Even if you don’t play chess, you understand the basics. To win, you move pieces strategically, in a specific way, and for a specific purpose: capture others; surround the king. If you keep moving pieces around but never capture others, your pieces fail at their designated purpose. 

God is not playing a game with us, but the analogy still works. He has strategically placed each of us where He wants us to be. He’s given us specific functions: child, student, employee, spouse, parent. For many of us, God has not only positioned us but also abundantly blessed us. But if all we do is appropriate those blessings for ourselves (like the knight, we just keep moving in the L-shaped pattern because it’s where we’ve been put, and we like it), we’re moving as God designed us to move, but we’re not completing the work.

Esther, a beautiful young Jewish woman in exile in Persia, is taken into King Xerxes’ harem, is highly favored, and becomes his queen (Esther 2). Esther has it made. Xerxes' palace is beyond splendid (see 1:4-8); she has her own maids and eunuchs (4:4); she has “won the favor of everyone around her” (3:15). Esther is beyond comfortable, but is comfort the purpose God has for her? She will soon find out from her adoptive father Mordecai it is not and, at great risk to herself (“If I perish, I perish” 4:16), she will approach the king unbidden and plead for the Jewish people to be spared annihilation (4:6-8). 

Mordecai pointedly prompts Esther to act: “Who knows but that you have come to a royal position for such a time as this?” (4:14) Likewise, is Someone nudging you to do more than move around the chessboard and, instead, fulfill God’s purpose for you, whether in a classroom, office cubicle, or a volunteer position? Maybe you’re being called to honor Him by effecting some positive change, by witnessing, by speaking up for Him. Could it be risky? Sure. Just ask Esther. Just ask those chess pieces who move about under peril of capture, but remember this: they are guided by someone who has the whole game plan in his head as he steers their path. We have a Someone, too.

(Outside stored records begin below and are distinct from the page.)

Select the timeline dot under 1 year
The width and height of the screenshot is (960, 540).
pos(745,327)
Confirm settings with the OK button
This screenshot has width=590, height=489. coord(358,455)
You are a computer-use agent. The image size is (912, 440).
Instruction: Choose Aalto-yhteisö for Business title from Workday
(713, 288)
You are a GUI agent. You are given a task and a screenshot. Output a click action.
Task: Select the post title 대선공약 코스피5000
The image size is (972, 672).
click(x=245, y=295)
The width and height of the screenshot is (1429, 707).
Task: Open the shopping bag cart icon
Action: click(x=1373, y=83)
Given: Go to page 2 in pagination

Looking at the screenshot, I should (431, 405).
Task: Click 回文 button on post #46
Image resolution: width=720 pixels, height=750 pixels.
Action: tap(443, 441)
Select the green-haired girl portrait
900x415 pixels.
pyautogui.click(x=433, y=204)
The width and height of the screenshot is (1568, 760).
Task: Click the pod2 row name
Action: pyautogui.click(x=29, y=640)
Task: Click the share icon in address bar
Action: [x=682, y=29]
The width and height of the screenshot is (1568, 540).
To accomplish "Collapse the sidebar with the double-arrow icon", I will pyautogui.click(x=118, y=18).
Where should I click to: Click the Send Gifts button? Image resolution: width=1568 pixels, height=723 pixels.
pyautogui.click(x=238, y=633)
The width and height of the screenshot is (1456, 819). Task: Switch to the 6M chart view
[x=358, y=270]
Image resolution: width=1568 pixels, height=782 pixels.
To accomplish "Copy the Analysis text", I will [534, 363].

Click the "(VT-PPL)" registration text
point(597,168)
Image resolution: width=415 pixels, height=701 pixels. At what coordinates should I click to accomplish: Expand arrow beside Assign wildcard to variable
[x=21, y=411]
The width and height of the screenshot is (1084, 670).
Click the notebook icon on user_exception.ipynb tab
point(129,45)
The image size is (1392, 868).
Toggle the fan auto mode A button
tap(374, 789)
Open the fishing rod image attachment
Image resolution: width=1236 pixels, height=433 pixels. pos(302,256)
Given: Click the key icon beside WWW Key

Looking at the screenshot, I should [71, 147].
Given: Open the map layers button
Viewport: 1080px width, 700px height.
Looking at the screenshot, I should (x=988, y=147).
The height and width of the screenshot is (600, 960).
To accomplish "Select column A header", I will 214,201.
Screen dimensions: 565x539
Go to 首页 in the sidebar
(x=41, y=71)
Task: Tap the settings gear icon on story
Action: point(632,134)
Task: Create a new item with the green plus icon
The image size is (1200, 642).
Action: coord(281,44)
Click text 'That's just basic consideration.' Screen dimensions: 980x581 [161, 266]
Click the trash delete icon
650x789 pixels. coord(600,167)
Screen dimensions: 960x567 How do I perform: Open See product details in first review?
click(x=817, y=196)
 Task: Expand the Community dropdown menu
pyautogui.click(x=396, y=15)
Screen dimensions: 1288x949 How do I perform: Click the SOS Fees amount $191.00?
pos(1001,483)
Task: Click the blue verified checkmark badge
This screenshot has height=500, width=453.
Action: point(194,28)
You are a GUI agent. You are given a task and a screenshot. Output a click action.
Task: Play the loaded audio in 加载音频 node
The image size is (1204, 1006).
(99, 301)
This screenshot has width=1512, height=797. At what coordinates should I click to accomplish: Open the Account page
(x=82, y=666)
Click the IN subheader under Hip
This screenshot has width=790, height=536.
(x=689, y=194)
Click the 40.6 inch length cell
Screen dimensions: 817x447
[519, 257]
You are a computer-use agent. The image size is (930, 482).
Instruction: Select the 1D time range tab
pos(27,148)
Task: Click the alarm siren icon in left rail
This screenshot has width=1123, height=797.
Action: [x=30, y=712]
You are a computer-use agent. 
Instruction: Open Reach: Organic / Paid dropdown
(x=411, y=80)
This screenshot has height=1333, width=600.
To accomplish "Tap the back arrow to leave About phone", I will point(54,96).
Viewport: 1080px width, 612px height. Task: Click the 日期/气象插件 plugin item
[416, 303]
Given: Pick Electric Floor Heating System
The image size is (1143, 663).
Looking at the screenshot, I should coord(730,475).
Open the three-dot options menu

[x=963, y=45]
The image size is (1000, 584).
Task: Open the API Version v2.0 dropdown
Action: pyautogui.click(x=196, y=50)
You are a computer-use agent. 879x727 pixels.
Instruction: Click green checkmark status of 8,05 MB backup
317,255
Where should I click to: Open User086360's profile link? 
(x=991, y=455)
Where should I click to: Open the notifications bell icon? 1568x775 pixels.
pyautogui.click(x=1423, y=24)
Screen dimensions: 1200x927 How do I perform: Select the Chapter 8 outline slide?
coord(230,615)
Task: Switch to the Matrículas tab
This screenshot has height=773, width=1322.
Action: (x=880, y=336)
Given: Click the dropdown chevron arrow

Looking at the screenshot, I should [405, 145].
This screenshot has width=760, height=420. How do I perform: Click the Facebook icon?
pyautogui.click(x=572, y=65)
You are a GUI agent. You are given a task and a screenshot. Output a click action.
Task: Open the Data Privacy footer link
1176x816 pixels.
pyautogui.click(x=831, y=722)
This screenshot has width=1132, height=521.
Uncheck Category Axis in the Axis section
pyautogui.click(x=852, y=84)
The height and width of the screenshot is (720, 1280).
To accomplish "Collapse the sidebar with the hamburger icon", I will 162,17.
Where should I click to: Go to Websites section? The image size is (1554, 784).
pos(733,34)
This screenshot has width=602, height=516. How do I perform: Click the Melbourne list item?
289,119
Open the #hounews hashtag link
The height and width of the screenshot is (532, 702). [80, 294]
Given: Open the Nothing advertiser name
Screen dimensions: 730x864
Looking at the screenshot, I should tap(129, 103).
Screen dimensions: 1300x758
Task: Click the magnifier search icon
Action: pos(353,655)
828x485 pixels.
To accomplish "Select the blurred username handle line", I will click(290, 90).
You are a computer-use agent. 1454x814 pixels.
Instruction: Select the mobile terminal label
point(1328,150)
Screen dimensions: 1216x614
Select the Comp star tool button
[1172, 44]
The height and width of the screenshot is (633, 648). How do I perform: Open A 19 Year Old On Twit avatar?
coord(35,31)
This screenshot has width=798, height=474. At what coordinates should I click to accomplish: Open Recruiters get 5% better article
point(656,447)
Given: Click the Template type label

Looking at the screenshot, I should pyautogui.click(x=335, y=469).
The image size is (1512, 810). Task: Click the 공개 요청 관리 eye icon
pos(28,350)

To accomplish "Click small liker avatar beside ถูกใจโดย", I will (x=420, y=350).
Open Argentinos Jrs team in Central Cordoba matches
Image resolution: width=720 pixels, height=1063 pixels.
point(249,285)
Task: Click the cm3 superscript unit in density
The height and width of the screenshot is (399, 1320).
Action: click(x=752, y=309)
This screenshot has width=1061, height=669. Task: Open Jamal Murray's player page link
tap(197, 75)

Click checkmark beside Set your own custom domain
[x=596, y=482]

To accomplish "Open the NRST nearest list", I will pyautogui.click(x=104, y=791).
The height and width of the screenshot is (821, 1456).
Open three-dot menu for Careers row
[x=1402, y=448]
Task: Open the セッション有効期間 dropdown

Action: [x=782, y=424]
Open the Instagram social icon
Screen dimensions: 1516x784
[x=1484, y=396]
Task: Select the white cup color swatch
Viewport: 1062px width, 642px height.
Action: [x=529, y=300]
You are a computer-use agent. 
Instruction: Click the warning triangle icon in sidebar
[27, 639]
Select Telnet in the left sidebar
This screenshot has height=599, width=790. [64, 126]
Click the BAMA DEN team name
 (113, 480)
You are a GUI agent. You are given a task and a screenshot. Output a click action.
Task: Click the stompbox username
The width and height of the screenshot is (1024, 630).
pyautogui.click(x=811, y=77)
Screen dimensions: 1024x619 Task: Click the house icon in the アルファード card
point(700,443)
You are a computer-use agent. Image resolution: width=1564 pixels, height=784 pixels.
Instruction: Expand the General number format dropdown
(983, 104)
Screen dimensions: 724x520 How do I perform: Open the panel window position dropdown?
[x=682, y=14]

God hasn’t put us here - in Chatham County, in a retirement community, in a small group, in a job - just for our own benefit. Enjoy God’s blessings, of course, but ask Him to show what good works He’s called you to do. As Mordecai encouraged Esther, find a godly friend who can encourage you as you seek to do more than just move around as a chess piece. You may not save an entire nation, but your work will be important to the Kingdom nonetheless.